「思ってた以上にきついなこれ」
アスマとフタバは修行を一旦やめ昼休憩をとることにした。チャクラの吸収、そして回復(正確には転移だがフタバは回復と呼び続けている)を繰り返し受け続けたアスマは想像よりもはるかに疲弊していた。一気にチャクラを消費するのは身体にも相当な負担がかかる。その上また一気にフタバのチャクラを身体に転移し回復するのだから疲労が溜まるのも当然だ。
「アスマ先生本当にごめんなさい…でもなんとなくコツが掴めてきたような気がします!」
「そうか。じゃあ身体張った意味もあるってもんだ」
フタバは母に作ってもらった特大サイズの弁当をシートの上でひろげた。中身はフタバの好物ばかりで、思わず笑みがこぼれてしまう。
「なんだフタバお前結構大食いなのか?」
「ち、ちがいます!母が張り切って用意してくれたんです!あ、よかったらアスマ先生もいかがですか?」
「本当か?そりゃ助かる。なんも持ってきてねぇからな」
アスマは勧められた卵焼きを一つ頬張ると、その美味しさにまた手が伸びてしまい気付くとフタバよりも多く弁当をたいらげてしまった。
そんな様子を嬉しそうに見ていたフタバは次はウチでご馳走しますねと提案した。ありがとなと答えたアスマはさっきまでの疲労もだいぶ消えたのか、リラックスした様子で横になり空を見上げている。
自分達が今修行中だということを忘れてしまうくらいに穏やかな時間だった。
フタバもアスマにならい彼の隣で寝転び空を見る。真っ青な空に少なめの雲がふわふわと漂っている。鳥の鳴く声、風の音、どこかで流れる川の音、それはまるで子守唄のようだ。
「アスマ先生」
「なんだ」
「私先生のチャクラを吸収してもいつも程は疲れませんでした。先生のチャクラと私のチャクラ相性いいのかも!」
「ハハ、なんだそれ。そんなんあんのかよ」
「わかりません、けど予選でカブトさんから吸収したときは予想以上に疲れてしまって。もしかしたら
なにかあるのかなーって」
フタバは自分の手を見つめた。大蛇丸が創り出した力とはいえ、今は自分の大切な戦力だ。どうせならこの力の全てを理解し使いこなしたい。そして中忍になることができたら難易度の高い任務をじゃんじゃんこなして里の力になりたい。フタバは未来の強くなった自分の姿を想像しフフッと小さく笑った。
あんな真実を知った翌日にこんなにも前を向いている隣の少女に、アスマは少し尊敬に似た感情を覚えた。彼女を強くしてあげたい。割とめんどくさがりな部分がある自分がこんなことを思うようになるとは。

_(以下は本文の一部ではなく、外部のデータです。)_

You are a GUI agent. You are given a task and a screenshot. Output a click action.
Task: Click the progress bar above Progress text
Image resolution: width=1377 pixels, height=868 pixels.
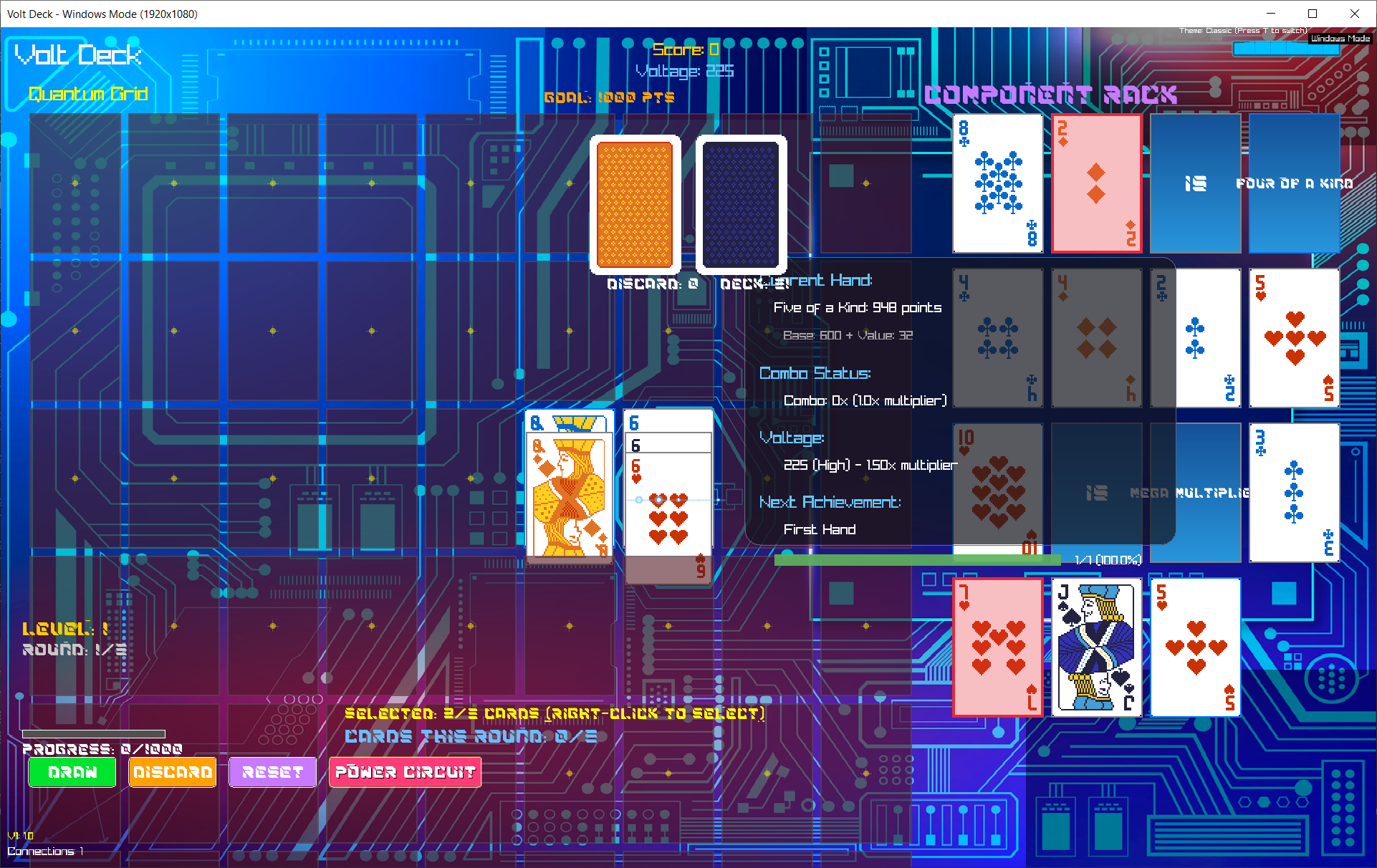tap(94, 734)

アスマは腕を伸ばし寝転ぶフタバの頭にポンと手を置いた。随分前にシカマルが言っていた通り自分はフタバに触れすぎているかもしれない。だが仕方ない。愛しい対象には自然と触れたくなるものではないか。
「(娘がいるってこんな感じなんだろうな)」
そんな思いを知るよしもないフタバは頭に置かれたアスマの手の重さを目を閉じて受け入れた。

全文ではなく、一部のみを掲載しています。